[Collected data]
◇ ◇ ◇ ◇ ◇

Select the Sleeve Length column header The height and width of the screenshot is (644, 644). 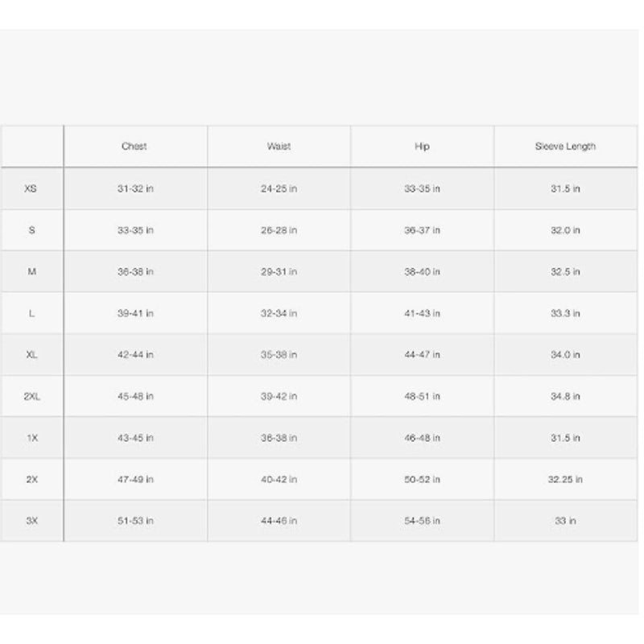click(566, 147)
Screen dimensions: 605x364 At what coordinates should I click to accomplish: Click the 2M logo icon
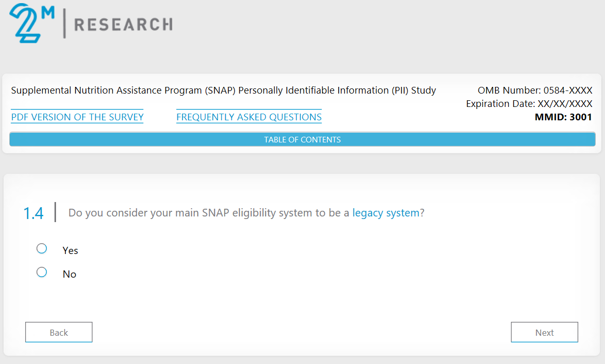coord(31,23)
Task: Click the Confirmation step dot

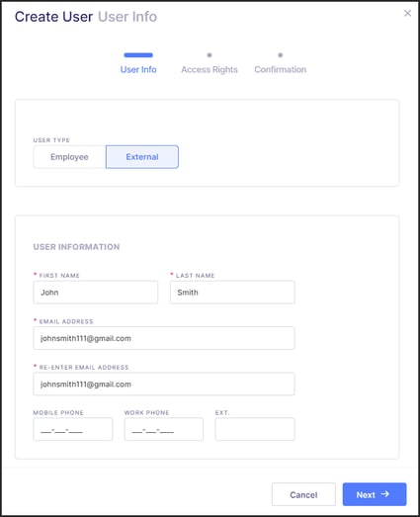Action: pos(281,55)
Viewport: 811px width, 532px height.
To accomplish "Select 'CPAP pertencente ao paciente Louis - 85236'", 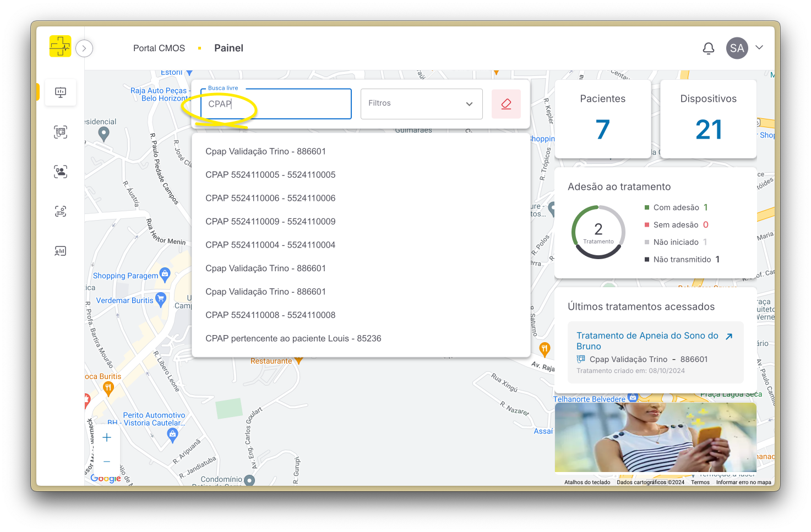I will pos(293,338).

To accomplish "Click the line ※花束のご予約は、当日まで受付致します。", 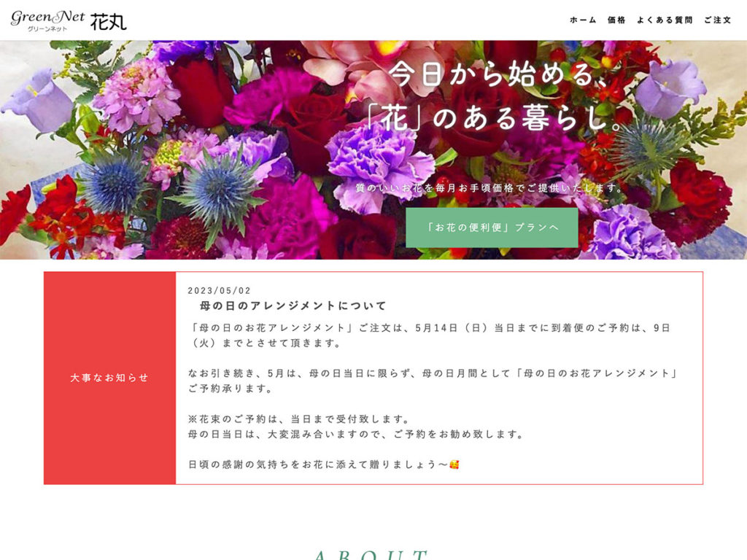I will point(300,419).
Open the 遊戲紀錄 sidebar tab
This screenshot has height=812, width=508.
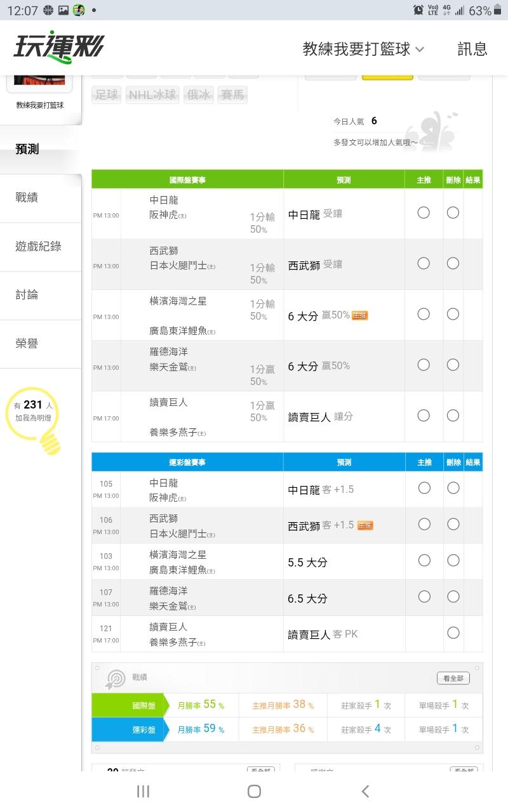tap(38, 246)
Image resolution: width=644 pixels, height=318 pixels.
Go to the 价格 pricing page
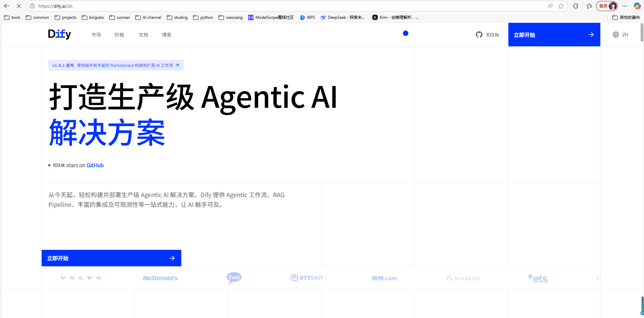(119, 35)
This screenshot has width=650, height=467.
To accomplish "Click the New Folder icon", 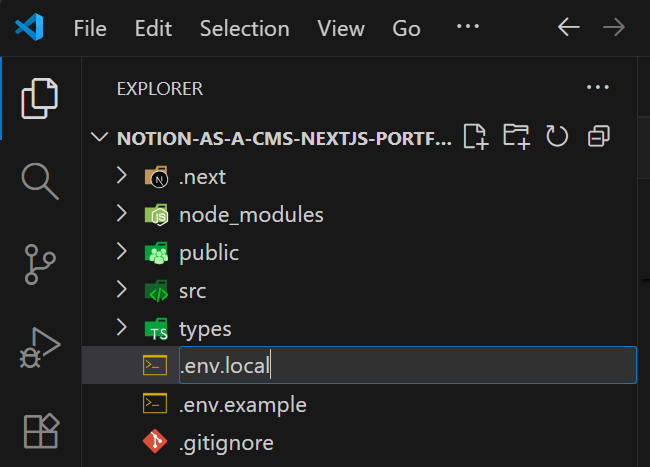I will 516,137.
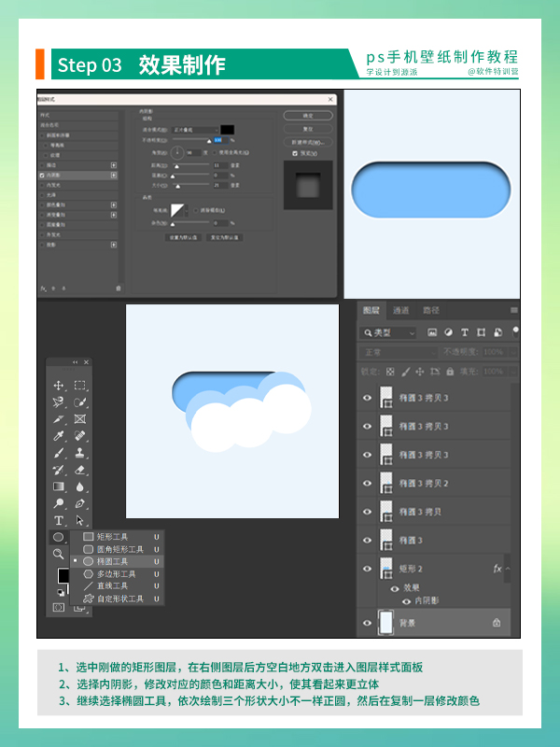The height and width of the screenshot is (747, 560).
Task: Switch to the 通道 tab
Action: (400, 311)
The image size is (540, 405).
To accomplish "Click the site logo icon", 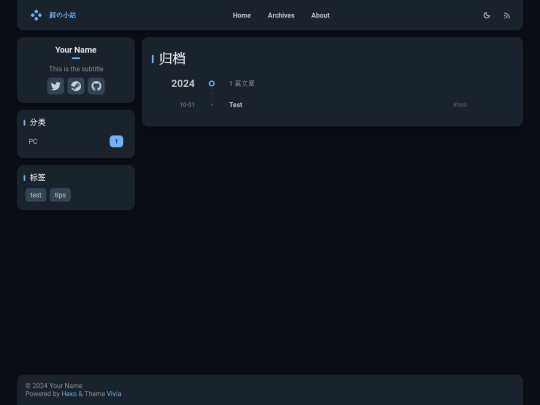I will 36,15.
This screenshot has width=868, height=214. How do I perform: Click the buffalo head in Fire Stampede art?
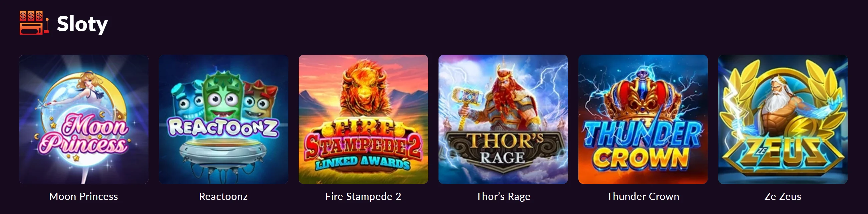pyautogui.click(x=363, y=89)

◇ ◇ ◇ ◇ ◇

- _WHAT THE TASK ASKS_
Take the line containing "This screenshot has width=868, height=214." as the first and the last line of the records as the end. Print every line in that span exactly, leaving out pictures.

- _EXERCISE RESPONSE_
This screenshot has width=868, height=214. How do I perform: Click the buffalo head in Fire Stampede art?
pyautogui.click(x=363, y=89)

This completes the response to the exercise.